# O2 Sensor faults... Intermittent



## ratterme (May 21, 2010)

Hi all,

I have a 2006 Jetta 2.5L. I have been having some intermittent issues with the O2 sensor, post cat. 

Check engine comes on, I read the code from VCDS and it gives me this:


> Address 01: Engine Labels: 06A-906-032-BGP.lbl
> Control Module Part Number: 07K 906 032 AR HW: Hardware No
> Component and/or Version: 2.5l R5/4V G 6788
> Software Coding: 0000001
> ...



I would clear the code, then after driving for about 30-40 minutes the check engine light would come on again. I decided to change the O2 sensor after the cat. However now when I drive for 30-40 minutes the light comes on and I get these 2 codes:




> Address 01: Engine Labels: 06A-906-032-BGP.lbl
> Control Module Part Number: 07K 906 032 AR HW: Hardware No
> Component and/or Version: 2.5l R5/4V G 6788
> Software Coding: 0000001
> ...


I am stumped as to what it could be. possibly something with the connector?

Thanks very much.


----------



## Uwe (Jan 16, 2000)

Where did you get the new sensor?

If it's the correct part from the dealer (as opposed to some universal/generic replacement), I would carefully check the wiring from the sensor all the way back to the ECU.

-Uwe-


----------



## ratterme (May 21, 2010)

Uwe,

its actually a generic Bosch replacement. The connectors are suspect. Do you think soldering the connections would make a difference?

Thanks


----------



## heisenberg2000 (Mar 26, 2008)

ratterme said:


> Uwe,
> 
> its actually a generic Bosch replacement. The connectors are suspect. Do you think soldering the connections would make a difference?
> 
> Thanks


Yes, the biggest problem on those generic Bosch Sensors are the connectors. Creating a flawless connection 
is not that easy.

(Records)
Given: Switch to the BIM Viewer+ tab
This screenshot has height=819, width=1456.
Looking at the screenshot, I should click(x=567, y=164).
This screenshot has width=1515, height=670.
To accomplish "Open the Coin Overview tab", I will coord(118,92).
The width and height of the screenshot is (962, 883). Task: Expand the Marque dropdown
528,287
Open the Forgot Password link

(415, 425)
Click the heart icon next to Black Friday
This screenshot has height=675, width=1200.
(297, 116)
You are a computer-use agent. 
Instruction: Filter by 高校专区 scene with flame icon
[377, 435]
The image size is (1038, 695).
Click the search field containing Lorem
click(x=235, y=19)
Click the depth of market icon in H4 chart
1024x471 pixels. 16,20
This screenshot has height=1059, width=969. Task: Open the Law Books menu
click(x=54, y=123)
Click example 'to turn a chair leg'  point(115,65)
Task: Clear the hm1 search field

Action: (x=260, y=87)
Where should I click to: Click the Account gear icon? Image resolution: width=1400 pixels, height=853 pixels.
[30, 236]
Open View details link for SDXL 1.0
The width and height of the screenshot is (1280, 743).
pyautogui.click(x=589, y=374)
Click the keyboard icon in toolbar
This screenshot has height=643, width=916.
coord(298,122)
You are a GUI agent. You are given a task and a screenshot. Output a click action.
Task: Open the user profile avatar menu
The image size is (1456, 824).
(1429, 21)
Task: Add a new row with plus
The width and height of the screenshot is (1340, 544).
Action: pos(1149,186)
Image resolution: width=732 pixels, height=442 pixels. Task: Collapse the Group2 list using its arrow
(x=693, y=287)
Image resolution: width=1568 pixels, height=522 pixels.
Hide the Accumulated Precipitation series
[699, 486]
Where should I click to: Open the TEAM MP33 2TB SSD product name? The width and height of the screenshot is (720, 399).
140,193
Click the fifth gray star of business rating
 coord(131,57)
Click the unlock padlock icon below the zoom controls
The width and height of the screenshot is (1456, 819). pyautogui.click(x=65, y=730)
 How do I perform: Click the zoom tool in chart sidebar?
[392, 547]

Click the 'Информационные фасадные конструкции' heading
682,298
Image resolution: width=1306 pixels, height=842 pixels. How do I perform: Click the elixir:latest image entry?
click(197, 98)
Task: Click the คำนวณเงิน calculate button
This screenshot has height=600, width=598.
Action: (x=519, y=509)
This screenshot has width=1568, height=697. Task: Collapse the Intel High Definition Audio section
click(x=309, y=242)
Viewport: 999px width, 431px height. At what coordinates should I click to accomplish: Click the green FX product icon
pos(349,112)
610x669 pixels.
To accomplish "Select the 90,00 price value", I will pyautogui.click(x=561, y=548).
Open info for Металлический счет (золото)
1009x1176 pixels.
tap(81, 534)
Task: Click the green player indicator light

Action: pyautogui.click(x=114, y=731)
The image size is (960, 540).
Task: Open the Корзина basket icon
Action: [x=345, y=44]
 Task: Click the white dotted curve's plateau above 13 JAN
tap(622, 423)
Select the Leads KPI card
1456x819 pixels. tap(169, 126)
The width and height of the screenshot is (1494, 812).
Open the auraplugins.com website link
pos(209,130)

Tasks to carry out:
a - Answer these questions using the O2 sensor thread.
(i) What car does ratterme own?
(ii) About how long does ratterme drive before the check engine light comes back on?
(iii) What kind of replacement sensor did ratterme install?
b - In the O2 sensor thread, write out everything from "## Uwe (Jan" down to "to the ECU.", substituting "harness" for "wiring".

Results in order:
a -
(i) A 2006 Jetta 2.5L.
(ii) About 30-40 minutes.
(iii) A generic Bosch replacement.

b -
## Uwe (Jan 16, 2000)

Where did you get the new sensor?

If it's the correct part from the dealer (as opposed to some universal/generic replacement), I would carefully check the harness from the sensor all the way back to the ECU.